PITMS: a mini mass spectrometer for the Moon
A device to sniff out the Moon’s scent is set for launch this year on an Astrobotic lunar lander, Peregrine. Our Moon doesn’t have an atmosphere like on Earth, but there are many particles buzzing around its surface in what scientists call an exosphere.
The Peregrine Ion-Trap Mass Spectrometer (PITMS) will sniff out molecules close to the Moon’s surface to chart the composition of the lunar exosphere.
A day on the Moon lasts two weeks on Earth, so the sunlight that hits the Moon causes many molecules to warm up and dissipate and interact with the solar wind as gases. These are the molecules that the lunar spectrometer will sniff out.
“With humankind’s quest to explore our Solar System using resources found locally, getting an overview of what resources are available on the Moon to be used for fuel, food or energy is extremely important, and this is where our spectrometer comes in,” says ESA’s Roland Trautner, exploration payload and operations engineer who manages the spectrometer development.

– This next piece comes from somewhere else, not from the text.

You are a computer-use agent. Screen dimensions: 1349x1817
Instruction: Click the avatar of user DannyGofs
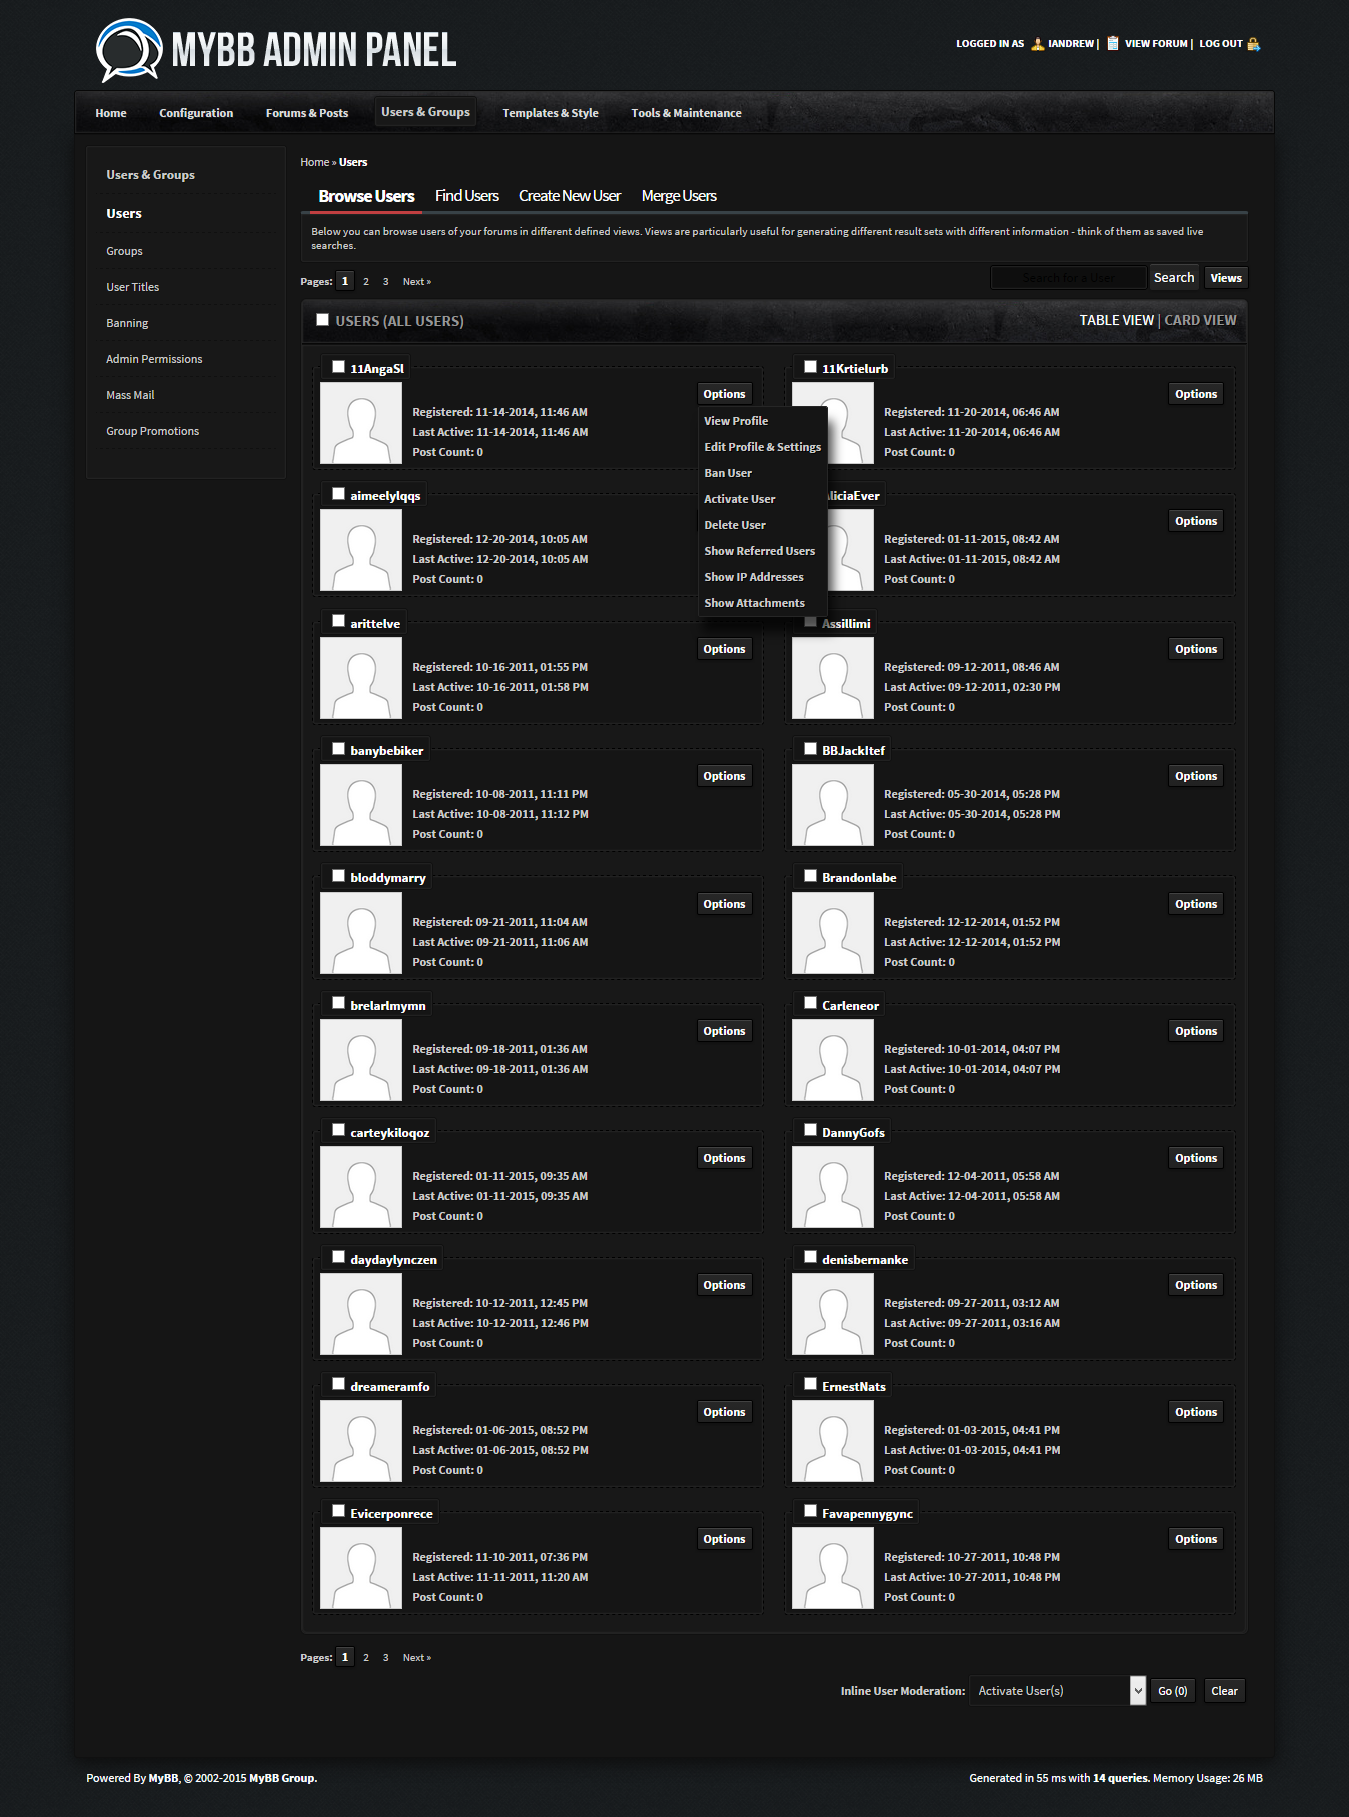(x=832, y=1187)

As the gases travel across the Moon, they may settle in the cold lunar polar areas, where there are places never reached by sunlight. This process may contribute to the presence of large amounts of water at the lunar poles; the water vapour freezes and settles and can accumulate over hundreds of millions of years. Understanding the sources of the water, and how much of it is available at and near the poles would benefit human explorers of the Moon in the future.
The mission
The Peregrine lander is aiming for a lunar touchdown in Sinus Viscositatis near the Gruithuisen volcanic domes, on the northern lunar hemisphere. It is the first time that a spacecraft will land in this area, and it will give the mass spectrometer a good overview of the exospheric molecules in a pristine location.

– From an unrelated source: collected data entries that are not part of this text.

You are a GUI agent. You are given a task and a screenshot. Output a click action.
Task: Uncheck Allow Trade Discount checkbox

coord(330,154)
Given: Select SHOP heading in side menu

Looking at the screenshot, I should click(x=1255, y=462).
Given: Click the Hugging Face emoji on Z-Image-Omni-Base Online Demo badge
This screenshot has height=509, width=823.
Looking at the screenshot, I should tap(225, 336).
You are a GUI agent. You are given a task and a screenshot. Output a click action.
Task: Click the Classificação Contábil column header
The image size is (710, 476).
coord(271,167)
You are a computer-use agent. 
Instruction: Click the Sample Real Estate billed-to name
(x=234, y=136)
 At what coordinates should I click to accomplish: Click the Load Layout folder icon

“We will be measuring the exosphere and the molecules flying around to learn where they come from,” continues Roland, “the data will also help understand the processes at work in our Solar System, and even aspects of the history of Earth and our natural satellite,”.
Once safely landed, a protective cover, developed by NASA’s Goddard Space Flight Center in Maryland, USA, will open to allow the spectrometer to start work. The opening of the spectrometer is pointing up to sniff out the clean ‘air’ on the Moon.
The spectrometer itself, developed by The Open University located in Milton Keynes, UK, and STFC RAL Space, UK’s national space lab, can record for much of a lunar day over the 240 hours the Peregrine lander will be operational. It will record the molecules over time, so scientists on Earth can see how the molecules and amounts vary during the time from lunar surface.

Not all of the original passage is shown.